Modifying code for various colours:

Changing the output colour to blue was as simple as changing the lda #$07 to lda #$06. 

Altering the pages was a little bit more difficult but pretty straight forward.

    lda #$00       ; 

    sta $40        ; 

    lda #$02       ; 

    sta $41        ; 

    ldy #$00       ; 

loop: 

    ldx $41 ; 

    cpx #$02 ; 

    beq blue 

    cpx #$03 ; 

    beq green

    cpx #$04 ; 

    beq red

    cpx #$05 ; 

    beq yellow

    lda #$08 ; 

    jmp page_fill

blue:

    lda #$06 ; 

    jmp page_fill

green:

    lda #$05 ; 

    jmp page_fill

red:

    lda #$02 ;

    jmp page_fill

yellow:

    lda #$07 ; 

page_fill:

    sta ($40),y ;

    iny ;

    bne page_fill ;

    inc $41 ; 

    cpx #$06; 

    bne loop ; 

I had to research for some of these instructions but having a pretty solid background in coding helped me pick out which instructions I needed to use and how I could apply these instructions. So, to begin the first part was exactly the same as the example code then I used a loop similar to the outer loop to change the colour and compare for each page. So the cpx will check to see if the page number is equal to the page number it is comparing with and this will iterate until the corresponding number is found. Then the beq instruction will branch on result zero. While 0 is known to be false and non zero values to be true in this case and other comparator function they return 0 on equals. Anyways, the loop then branches off to its corresponding colour and loaded. From here it jumps to page fill and iterates by incrementing the pointer + Y until the loop is finished.

    lda #$00 ;    

    sta $40 ;     

    lda #$02 ;

    sta $41 ;   

    ldy #$00 ;  

loop:

    lda $FE ; 

    sta ($40),y ; 

    iny; 

    bne loop ; 

    inc $41; 

    ldx $41 ; 

    cpx #$06 ; 

    bne loop;

This code was super easy to make, all I had to do to modify the example code to output random colours was move the colour loading instructions to inside the loop and replace the solid yellow colour with the pseudo random number generator $fe.

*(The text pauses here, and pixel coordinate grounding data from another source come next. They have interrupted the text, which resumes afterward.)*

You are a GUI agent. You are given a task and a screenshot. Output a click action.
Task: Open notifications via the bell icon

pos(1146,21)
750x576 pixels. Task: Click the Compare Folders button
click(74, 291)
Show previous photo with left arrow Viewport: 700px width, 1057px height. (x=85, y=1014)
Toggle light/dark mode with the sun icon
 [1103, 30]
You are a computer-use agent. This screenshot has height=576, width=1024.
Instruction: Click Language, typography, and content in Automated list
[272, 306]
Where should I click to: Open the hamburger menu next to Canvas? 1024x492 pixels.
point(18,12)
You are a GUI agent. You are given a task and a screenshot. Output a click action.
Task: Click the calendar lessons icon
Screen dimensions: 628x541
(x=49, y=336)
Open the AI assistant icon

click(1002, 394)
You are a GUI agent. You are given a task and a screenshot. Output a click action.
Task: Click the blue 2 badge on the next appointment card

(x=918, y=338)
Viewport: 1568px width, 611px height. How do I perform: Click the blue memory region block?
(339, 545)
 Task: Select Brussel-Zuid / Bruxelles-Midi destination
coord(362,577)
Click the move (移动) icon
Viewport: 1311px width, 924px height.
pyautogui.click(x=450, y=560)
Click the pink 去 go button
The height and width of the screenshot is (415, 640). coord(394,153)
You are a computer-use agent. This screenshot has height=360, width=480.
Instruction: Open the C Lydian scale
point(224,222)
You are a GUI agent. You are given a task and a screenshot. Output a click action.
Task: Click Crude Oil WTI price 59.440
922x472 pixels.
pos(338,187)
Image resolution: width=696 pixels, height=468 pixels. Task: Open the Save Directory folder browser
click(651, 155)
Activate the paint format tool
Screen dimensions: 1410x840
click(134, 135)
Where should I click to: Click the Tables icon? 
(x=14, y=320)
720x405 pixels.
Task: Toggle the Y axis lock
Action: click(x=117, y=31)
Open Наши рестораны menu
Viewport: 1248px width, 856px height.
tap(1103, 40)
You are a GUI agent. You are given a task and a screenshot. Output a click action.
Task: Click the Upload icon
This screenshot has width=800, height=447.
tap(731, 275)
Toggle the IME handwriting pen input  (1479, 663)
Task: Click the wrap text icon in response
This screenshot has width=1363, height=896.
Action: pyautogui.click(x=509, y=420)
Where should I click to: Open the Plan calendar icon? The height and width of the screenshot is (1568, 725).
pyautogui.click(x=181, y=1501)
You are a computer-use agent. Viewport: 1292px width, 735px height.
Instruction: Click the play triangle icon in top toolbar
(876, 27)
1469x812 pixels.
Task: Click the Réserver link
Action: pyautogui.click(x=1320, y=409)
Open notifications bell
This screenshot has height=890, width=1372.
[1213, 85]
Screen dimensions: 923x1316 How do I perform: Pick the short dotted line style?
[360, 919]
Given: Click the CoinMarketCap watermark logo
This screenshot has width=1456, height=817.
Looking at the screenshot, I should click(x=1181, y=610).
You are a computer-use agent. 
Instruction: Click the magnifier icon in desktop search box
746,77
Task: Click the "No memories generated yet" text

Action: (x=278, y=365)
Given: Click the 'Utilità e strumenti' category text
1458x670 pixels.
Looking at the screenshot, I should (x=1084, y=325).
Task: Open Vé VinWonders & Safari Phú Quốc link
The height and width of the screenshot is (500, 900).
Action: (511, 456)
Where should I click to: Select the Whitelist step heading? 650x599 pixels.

This lab was very straight forward for me and I have a lot of fun playing around with assembly language. Writing in assembly really makes me think like a programmer, and be very concise and clear with my instructions. Although this can be frustrating its also rather straight forward when coding basic things such as this. It's still crazy to me how we came from this level of computing to modern day languages.